INFORMATION PROVIDED >>
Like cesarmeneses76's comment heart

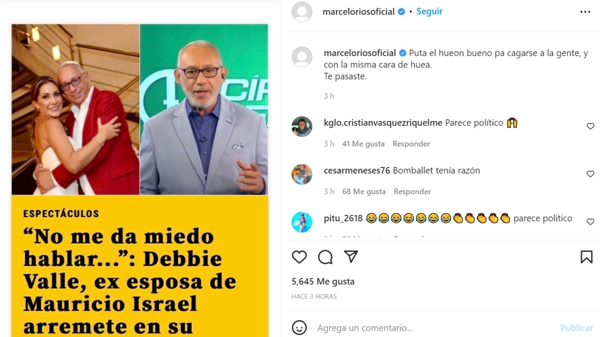click(590, 174)
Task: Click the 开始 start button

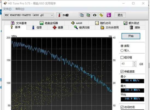Action: click(x=131, y=36)
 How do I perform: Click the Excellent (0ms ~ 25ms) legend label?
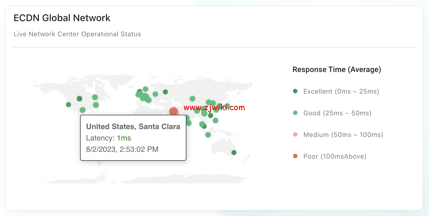[x=341, y=91]
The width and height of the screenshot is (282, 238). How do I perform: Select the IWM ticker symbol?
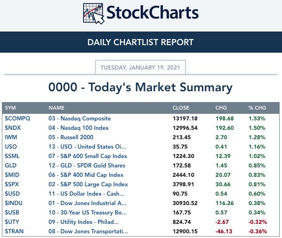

TASK INSTRUCTIONS >> Only the lines from the one containing "Task: Click the 开始 start button" through the final line of the entries belong in the copy, both ends included. Pictures stay out.

EXERCISE RESPONSE >>
Task: Click the 开始 start button

Action: click(x=131, y=36)
 How do I perform: Click the Excellent (0ms ~ 25ms) legend label?
[x=341, y=91]
The width and height of the screenshot is (282, 238). How do I perform: Select the IWM ticker symbol?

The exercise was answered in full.